Selain itu juga merupakan otokritik terhadap eksistensi peran ulama’, guru
agama maupun pelajar Muslim.
Di samping karena keinginan
Gus Nizam dalam membuat syair untuk puji-pujian setelah pengajian, sebenarnya
terdapat rahasia yang ingin Gus Nizam berikan. Yakni hasil inovasi Gus Nizam
dalam metode dakwah. Dan ternyata benar bahwa metode dakwah tersebut membawa
hasil yang gemilang. Maksud dari pembuatan syair Tanpo Wathon target
utamanya adalah penyucian hati (tazkiyah nafs), dan selanjutnya penataan
hati yang mantap untuk memperoleh keyakinan haq yang kuat. Dari sinilah akhlak
akan terbentuk dengan baik.
Adapun dalam proses
penyebarannya, syair Tanpo Wathon melewati beberapa sejarah
perkembangan. Tahap demi tahap telah dilalui hingga sekarang mayoritas
masyarakat mengetahui “syair tanpo wathon”. Namun banyak masyarakat yang
menyebutnya dengan Syi’iran Gus Dur. Hal ini juga tidak terlepas dari
pengaruh sejarah perjalanan syair tanpo wathon. Dalam proses
penyebaraluasannya, yang paling berperan sesungguhnya adalah ketua PCNU kota
Malang, yaitu KH. Marzuqi Mustamar. Suatu hari seusai memberi pengajian di
Masjid Jami’ Malang, beliau menghimbau kepada para jama’ah untuk menggandakan
VCD yang berisi Syi’ir Tnapo Wathon dengan judul Gus Dur Bersyair. “konon
VCD tersebut didapatkan dari salah seorang anggota DPR RI saat bertandang ke
Malang,” paparnya.

> [DAFTAR TUGAS]
1. Jawablah pertanyaan berikut berdasarkan teks tentang syair Tanpo Wathon.
(a) Apa target utama pembuatan syair Tanpo Wathon?
(b) Dengan nama apa banyak masyarakat menyebut syair tersebut?
(c) Siapa yang disebut paling berperan dalam penyebarluasan syair itu?
2. Gandakan bagian teks tentang syair Tanpo Wathon tanpa perubahan apa pun, mulai dari "Di samping karena" sampai dengan dan termasuk "terbentuk dengan baik.".
3. Tentukan apakah setiap pernyataan berikut sesuai dengan teks tentang syair Tanpo Wathon. Jawab ya atau tidak, lalu kutip kata-kata penentunya dari teks.
(a) Pengajian yang diberikan KH. Marzuqi Mustamar berlangsung di Masjid Jami’ Malang.
(b) VCD yang dimaksud didapatkan dari seorang ulama di Malang.
(c) Metode dakwah hasil inovasi Gus Nizam membawa hasil yang gemilang.
Entri-entri yang menyusul tidak diperlukan untuk mengerjakan soal apa pun.

> [DATA YANG DISEDIAKAN]
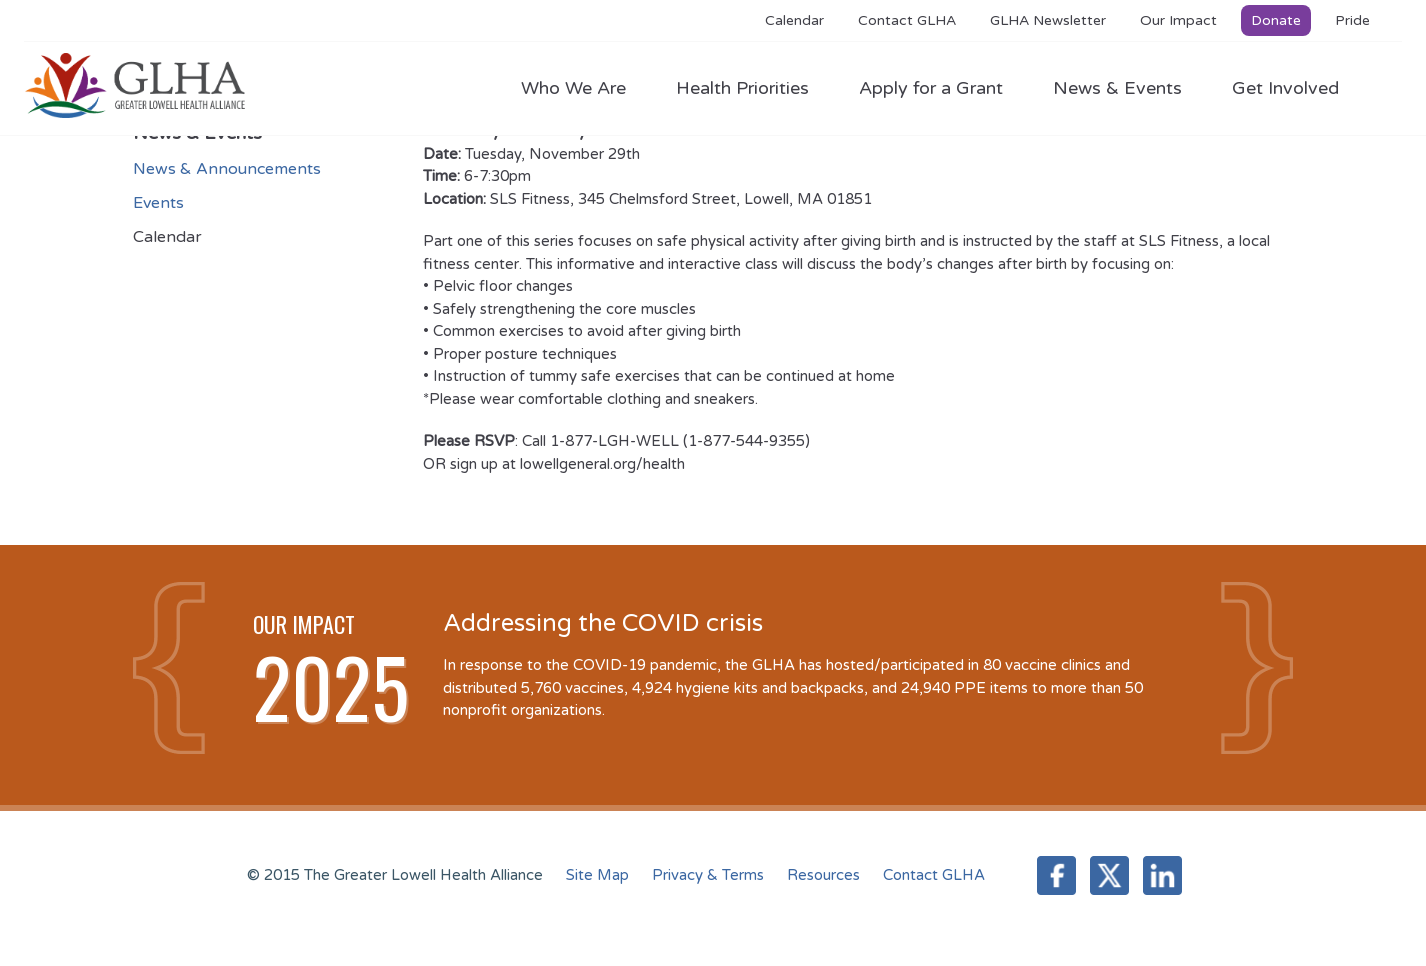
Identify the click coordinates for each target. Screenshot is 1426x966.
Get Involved (1285, 88)
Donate (1276, 20)
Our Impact (1178, 20)
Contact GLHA (907, 20)
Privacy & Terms (708, 875)
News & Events (1127, 88)
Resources (823, 875)
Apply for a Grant (941, 88)
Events (158, 203)
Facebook (1056, 875)
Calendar (794, 20)
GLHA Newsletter (1048, 20)
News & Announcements (227, 169)
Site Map (597, 875)
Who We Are (583, 88)
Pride (1352, 20)
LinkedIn (1162, 875)
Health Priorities (752, 88)
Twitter (1109, 875)
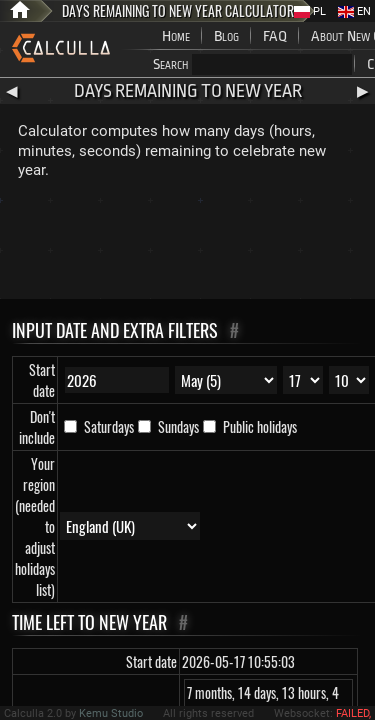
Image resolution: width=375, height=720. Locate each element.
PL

> [PEMBAHASAN JAWABAN]
1.
(a) Penyucian hati (tazkiyah nafs).
(b) Syi’iran Gus Dur.
(c) KH. Marzuqi Mustamar, ketua PCNU kota Malang.

2.
Di samping karena keinginan
Gus Nizam dalam membuat syair untuk puji-pujian setelah pengajian, sebenarnya
terdapat rahasia yang ingin Gus Nizam berikan. Yakni hasil inovasi Gus Nizam
dalam metode dakwah. Dan ternyata benar bahwa metode dakwah tersebut membawa
hasil yang gemilang. Maksud dari pembuatan syair Tanpo Wathon target
utamanya adalah penyucian hati (tazkiyah nafs), dan selanjutnya penataan
hati yang mantap untuk memperoleh keyakinan haq yang kuat. Dari sinilah akhlak
akan terbentuk dengan baik.

3.
(a) Ya: "seusai memberi pengajian di Masjid Jami’ Malang"
(b) Tidak: "VCD tersebut didapatkan dari salah seorang anggota DPR RI saat bertandang ke Malang"
(c) Ya: "metode dakwah tersebut membawa hasil yang gemilang"